I finally gave in to that curiosity in my Fourth of July revisiting of the “IKWYDLS” saga. It might be worth watching once for huge fans of the first two films, but others can skip it; it’s obviously inferior in execution, but it has some decent concepts and settings. The action moves to a small Colorado town and a new group of high school graduates whose July 4 carnival prank involving The Fisherman legend goes awry, resulting in their friend’s death.

They are morose over what happened and scared about The Fisherman coming after them. Writer Michael Weiss’ film opens on a Ferris wheel, but no rollercoaster of emotions follows.

These are mostly C-list actors – led by Final Girl Amber (Brooke Nevin) — who generally convey one emotional tone after showing a bit of life in the carnival opening: They are morose over what happened and scared about The Fisherman coming after them. Writer Michael Weiss’ film opens on a Ferris wheel, but no rollercoaster of emotions follows.

Director Silvain White – who has gone on to some respectable TV work – is learning his craft on this film and is unable to derive much tension. The editing doesn’t help, as the film is paced too slow yet occasionally shocked to zombified life by stylized smash cuts.

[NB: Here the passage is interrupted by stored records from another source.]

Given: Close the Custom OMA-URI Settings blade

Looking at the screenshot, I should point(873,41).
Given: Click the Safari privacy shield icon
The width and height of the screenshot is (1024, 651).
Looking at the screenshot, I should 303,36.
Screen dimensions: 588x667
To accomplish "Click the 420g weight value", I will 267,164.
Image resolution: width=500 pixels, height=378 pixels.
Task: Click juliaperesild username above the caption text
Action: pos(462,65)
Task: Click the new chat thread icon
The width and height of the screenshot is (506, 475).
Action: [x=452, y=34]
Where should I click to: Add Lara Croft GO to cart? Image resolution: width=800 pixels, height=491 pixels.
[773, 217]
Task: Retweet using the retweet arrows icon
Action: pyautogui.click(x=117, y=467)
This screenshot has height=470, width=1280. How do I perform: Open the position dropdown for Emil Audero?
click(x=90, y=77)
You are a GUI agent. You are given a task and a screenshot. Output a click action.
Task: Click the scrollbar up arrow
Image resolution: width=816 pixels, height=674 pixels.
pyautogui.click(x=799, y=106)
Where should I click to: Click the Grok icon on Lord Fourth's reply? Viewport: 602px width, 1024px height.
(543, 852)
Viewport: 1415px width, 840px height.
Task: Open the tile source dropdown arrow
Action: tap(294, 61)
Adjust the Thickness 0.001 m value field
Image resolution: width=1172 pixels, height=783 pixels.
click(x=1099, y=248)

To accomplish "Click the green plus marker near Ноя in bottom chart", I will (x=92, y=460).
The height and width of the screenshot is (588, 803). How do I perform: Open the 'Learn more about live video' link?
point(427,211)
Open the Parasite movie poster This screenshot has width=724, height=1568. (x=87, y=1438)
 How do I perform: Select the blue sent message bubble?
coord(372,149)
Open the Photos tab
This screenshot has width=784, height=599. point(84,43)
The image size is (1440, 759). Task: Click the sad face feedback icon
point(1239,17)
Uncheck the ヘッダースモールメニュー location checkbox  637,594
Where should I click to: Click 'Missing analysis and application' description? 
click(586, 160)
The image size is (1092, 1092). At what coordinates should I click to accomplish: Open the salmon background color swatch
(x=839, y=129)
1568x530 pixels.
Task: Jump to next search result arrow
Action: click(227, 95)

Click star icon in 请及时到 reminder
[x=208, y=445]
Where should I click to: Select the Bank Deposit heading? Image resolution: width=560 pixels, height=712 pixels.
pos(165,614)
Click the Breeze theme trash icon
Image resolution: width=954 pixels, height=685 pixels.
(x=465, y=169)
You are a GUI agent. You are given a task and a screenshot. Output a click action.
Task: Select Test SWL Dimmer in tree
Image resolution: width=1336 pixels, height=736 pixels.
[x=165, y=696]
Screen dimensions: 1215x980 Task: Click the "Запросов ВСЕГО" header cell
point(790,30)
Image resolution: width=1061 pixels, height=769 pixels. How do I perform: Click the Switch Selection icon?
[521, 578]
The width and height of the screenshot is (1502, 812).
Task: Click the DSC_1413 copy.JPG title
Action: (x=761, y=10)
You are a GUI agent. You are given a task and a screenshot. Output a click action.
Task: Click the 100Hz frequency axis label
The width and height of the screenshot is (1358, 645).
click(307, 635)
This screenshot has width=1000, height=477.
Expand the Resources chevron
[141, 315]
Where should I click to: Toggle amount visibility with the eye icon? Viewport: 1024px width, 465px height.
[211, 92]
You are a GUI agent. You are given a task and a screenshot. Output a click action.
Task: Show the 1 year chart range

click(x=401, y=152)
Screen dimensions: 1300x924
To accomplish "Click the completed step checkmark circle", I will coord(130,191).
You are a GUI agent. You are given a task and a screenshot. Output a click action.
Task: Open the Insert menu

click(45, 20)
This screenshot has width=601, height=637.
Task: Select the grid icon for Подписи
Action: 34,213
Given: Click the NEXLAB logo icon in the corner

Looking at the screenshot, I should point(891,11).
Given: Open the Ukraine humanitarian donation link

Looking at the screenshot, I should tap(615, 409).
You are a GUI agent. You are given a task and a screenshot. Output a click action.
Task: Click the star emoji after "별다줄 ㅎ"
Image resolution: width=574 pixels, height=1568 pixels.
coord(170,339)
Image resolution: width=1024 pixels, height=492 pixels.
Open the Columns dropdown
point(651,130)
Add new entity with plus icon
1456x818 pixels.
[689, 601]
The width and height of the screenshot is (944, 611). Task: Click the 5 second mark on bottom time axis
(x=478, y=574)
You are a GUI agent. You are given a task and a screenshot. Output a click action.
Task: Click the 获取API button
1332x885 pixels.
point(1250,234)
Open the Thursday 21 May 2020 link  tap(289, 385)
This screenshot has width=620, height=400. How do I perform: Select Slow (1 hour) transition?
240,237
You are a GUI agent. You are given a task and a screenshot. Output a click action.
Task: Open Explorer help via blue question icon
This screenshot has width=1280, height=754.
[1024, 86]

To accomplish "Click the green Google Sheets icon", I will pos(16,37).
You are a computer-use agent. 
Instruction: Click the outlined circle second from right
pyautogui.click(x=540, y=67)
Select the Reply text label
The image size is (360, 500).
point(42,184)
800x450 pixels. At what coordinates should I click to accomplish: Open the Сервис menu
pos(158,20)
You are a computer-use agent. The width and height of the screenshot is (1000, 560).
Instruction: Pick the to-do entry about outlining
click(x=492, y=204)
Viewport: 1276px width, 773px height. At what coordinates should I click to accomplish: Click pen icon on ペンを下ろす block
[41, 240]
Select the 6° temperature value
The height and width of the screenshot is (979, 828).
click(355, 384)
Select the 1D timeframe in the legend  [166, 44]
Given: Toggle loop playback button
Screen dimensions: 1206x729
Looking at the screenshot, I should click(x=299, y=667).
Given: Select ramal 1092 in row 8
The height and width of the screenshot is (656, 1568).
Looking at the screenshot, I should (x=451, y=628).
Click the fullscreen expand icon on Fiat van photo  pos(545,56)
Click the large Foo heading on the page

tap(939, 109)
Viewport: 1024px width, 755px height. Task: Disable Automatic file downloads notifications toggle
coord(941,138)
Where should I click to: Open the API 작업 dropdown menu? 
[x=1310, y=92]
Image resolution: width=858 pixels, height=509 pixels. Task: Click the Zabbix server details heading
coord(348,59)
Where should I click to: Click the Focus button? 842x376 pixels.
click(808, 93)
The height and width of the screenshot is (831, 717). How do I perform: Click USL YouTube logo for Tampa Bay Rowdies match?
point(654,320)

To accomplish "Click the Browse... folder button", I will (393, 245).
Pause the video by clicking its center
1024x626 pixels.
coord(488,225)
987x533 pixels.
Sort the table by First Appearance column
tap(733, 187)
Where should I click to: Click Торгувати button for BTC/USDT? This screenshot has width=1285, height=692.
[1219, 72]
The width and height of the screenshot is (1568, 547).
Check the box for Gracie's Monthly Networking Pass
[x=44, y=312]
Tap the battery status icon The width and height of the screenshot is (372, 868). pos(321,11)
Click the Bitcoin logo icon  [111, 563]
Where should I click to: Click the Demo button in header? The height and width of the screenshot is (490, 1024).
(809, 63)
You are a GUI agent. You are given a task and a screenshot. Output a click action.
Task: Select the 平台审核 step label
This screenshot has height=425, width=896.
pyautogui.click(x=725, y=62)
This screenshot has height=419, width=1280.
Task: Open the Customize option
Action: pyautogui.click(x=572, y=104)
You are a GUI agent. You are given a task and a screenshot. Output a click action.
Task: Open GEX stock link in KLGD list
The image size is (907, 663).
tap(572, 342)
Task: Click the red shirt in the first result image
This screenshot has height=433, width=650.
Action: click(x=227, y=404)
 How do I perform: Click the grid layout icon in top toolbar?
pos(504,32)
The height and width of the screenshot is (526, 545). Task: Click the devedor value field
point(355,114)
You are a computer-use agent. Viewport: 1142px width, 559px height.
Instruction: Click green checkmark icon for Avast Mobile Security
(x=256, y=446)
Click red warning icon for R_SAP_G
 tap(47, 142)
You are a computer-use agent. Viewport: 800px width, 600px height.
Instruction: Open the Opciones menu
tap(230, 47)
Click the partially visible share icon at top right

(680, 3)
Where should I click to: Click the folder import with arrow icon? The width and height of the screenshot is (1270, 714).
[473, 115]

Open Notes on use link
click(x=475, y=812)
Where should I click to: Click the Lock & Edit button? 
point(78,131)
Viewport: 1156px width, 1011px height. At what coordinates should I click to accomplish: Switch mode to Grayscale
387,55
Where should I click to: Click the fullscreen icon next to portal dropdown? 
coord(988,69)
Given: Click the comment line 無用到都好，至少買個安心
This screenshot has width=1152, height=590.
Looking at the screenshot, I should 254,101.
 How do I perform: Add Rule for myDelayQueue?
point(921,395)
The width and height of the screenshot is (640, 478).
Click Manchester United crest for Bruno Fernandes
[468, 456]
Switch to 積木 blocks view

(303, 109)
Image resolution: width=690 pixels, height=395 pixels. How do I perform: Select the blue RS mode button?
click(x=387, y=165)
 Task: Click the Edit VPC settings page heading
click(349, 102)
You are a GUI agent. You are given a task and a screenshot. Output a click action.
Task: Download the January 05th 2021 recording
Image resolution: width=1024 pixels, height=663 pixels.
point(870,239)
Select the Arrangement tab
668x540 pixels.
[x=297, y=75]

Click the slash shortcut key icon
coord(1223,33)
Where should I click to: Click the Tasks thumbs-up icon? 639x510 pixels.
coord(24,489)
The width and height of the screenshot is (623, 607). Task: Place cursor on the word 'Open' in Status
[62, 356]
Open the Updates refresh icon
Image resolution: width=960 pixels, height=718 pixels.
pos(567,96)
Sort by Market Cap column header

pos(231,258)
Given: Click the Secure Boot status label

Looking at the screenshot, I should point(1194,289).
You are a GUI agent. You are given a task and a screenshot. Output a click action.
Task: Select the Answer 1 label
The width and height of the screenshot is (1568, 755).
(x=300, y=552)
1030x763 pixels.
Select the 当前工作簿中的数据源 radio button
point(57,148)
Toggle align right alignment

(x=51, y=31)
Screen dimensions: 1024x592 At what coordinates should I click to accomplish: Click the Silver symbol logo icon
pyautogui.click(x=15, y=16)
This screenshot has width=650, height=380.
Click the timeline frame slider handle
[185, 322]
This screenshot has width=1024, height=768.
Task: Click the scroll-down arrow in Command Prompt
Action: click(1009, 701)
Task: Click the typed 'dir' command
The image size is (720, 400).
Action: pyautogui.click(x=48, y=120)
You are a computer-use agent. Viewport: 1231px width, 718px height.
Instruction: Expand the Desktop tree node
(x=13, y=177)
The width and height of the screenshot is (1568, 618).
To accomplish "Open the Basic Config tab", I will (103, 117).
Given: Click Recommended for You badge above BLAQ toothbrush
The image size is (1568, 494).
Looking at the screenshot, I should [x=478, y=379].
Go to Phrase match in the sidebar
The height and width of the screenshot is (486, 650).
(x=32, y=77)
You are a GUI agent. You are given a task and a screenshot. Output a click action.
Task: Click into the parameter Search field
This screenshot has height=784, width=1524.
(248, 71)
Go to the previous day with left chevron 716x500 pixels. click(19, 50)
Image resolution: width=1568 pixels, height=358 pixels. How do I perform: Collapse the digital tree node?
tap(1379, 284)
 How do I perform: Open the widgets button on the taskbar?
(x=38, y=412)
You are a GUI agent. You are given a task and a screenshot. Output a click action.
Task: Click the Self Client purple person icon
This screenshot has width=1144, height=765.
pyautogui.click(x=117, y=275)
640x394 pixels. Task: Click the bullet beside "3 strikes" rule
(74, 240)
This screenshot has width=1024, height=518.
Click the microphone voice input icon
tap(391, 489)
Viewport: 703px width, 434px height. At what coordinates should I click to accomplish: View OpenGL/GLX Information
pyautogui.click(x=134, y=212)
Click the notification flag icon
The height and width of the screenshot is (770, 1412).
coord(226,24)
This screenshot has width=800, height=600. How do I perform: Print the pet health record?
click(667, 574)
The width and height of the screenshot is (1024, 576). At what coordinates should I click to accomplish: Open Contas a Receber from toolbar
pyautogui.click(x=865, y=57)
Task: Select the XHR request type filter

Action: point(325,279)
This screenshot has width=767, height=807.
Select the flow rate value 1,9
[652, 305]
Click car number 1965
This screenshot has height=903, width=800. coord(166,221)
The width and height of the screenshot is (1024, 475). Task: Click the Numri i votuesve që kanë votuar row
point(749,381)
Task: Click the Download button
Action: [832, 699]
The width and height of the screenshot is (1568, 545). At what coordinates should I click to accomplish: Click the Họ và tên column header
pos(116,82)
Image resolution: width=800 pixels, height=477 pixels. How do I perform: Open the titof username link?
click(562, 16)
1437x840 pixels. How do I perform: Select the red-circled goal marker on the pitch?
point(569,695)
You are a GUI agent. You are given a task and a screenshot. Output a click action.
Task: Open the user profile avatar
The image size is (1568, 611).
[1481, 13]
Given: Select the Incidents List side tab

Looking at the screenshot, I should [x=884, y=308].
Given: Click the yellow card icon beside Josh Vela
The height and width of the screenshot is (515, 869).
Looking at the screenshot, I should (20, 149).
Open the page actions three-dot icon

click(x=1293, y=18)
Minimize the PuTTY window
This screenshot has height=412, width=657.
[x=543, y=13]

But the settings do help him. Zoe (Torrey DeVitto, the cast standout who went on to “One Tree Hill,” “Pretty Little Liars” and “Chicago Med”) lives in a refurbished barn that also serves as her band rehearsal space. A stalking scene plays out in a ski-lift repair warehouse where Roger (Seth Packard) works. An outdoor talent show, featuring Zoe and her band, makes for a decent final-showdown setting.

Probably because of cheapness rather than artiness, “I’ll Always Know” is grainier and dirtier than the slick first and second films. If this was a better movie, the style might work to its advantage. Although the cast has their jobs for their looks, they do resemble run-of-the-mill teenagers more so than the likes of the magazine-cover-ready Jennifer Love Hewitt, Sarah Michelle Gellar, Freddie Prinze Jr. and Brandy.

Weiss devises good concepts that come off flat via the direction and dialog deliveries. Namely: Who the heck is The Fisherman? The answer is (SPOILER ALERT) he’s a supernatural being who stalks people who cover up a crime. Amber and friends bring him into existence through their cover-up and belief in the legend. (Some sites list Don Shanks’ role as “The Fisherman/Ben Willis,” but my impression from the movie is that he is not a reincarnation of Willis. He’s a Guilt Monster.)

This is a cool twist on paper, but it plays out in the fashion of those “Friday the 13th” sequels that casually introduce the supernatural. “I’ll Always Know” doesn’t have enough moments of the teens investigating the mystery, and when Amber figures it out, she flatly tells her friend Lance (Ben Easter) what’s happening amid the final chase sequence.

On one hand, I wish the “IKWYDLS” franchise had continued, just to see what titles they’d dream up for future entries. On the other hand, “I’ll Always Know” is draining to watch – 92 minutes of teens we don’t really care about being worried that The Fisherman will get them.